*WORK TASK*. Nothing should change. Output the data exactly.

Stored items from a collection
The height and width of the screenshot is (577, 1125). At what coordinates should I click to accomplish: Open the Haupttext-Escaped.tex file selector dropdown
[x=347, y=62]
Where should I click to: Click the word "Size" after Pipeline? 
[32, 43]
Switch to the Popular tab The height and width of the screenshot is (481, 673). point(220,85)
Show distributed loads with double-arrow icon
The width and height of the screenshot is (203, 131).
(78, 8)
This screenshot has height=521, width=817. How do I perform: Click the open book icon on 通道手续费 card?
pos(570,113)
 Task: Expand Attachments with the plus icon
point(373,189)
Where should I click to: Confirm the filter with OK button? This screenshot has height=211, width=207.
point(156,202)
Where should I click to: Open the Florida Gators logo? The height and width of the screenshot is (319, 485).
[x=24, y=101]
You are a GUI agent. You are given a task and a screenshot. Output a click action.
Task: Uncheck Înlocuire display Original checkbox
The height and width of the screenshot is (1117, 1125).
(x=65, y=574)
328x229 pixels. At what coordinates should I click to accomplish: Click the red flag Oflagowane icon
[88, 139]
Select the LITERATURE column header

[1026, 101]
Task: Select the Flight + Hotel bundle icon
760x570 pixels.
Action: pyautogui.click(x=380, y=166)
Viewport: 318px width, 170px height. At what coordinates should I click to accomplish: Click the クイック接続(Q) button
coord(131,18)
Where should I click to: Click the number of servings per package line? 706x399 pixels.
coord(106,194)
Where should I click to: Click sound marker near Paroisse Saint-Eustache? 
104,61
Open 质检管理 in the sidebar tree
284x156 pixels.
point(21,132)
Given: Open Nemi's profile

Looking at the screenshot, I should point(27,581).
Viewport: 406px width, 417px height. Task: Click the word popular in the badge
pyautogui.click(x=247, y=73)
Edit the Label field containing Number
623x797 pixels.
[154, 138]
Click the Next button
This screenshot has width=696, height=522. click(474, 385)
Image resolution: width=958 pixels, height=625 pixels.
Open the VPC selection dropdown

*ANSWER TO THIS PROBLEM*.
The height and width of the screenshot is (577, 1125). At what coordinates should I click to accomplish: Open the Haupttext-Escaped.tex file selector dropdown
[x=347, y=62]
Where should I click to: Click the word "Size" after Pipeline? 
[32, 43]
Switch to the Popular tab The height and width of the screenshot is (481, 673). point(220,85)
Show distributed loads with double-arrow icon
The width and height of the screenshot is (203, 131).
(78, 8)
This screenshot has height=521, width=817. How do I perform: Click the open book icon on 通道手续费 card?
pos(570,113)
 Task: Expand Attachments with the plus icon
point(373,189)
Where should I click to: Confirm the filter with OK button? This screenshot has height=211, width=207.
point(156,202)
Where should I click to: Open the Florida Gators logo? The height and width of the screenshot is (319, 485).
[x=24, y=101]
You are a GUI agent. You are given a task and a screenshot. Output a click action.
Task: Uncheck Înlocuire display Original checkbox
The height and width of the screenshot is (1117, 1125).
(x=65, y=574)
328x229 pixels. At what coordinates should I click to accomplish: Click the red flag Oflagowane icon
[88, 139]
Select the LITERATURE column header

[1026, 101]
Task: Select the Flight + Hotel bundle icon
760x570 pixels.
Action: pyautogui.click(x=380, y=166)
Viewport: 318px width, 170px height. At what coordinates should I click to accomplish: Click the クイック接続(Q) button
coord(131,18)
Where should I click to: Click the number of servings per package line? 706x399 pixels.
coord(106,194)
Where should I click to: Click sound marker near Paroisse Saint-Eustache? 
104,61
Open 质检管理 in the sidebar tree
284x156 pixels.
point(21,132)
Given: Open Nemi's profile

Looking at the screenshot, I should point(27,581).
Viewport: 406px width, 417px height. Task: Click the word popular in the badge
pyautogui.click(x=247, y=73)
Edit the Label field containing Number
623x797 pixels.
[154, 138]
Click the Next button
This screenshot has width=696, height=522. click(474, 385)
Image resolution: width=958 pixels, height=625 pixels.
Open the VPC selection dropdown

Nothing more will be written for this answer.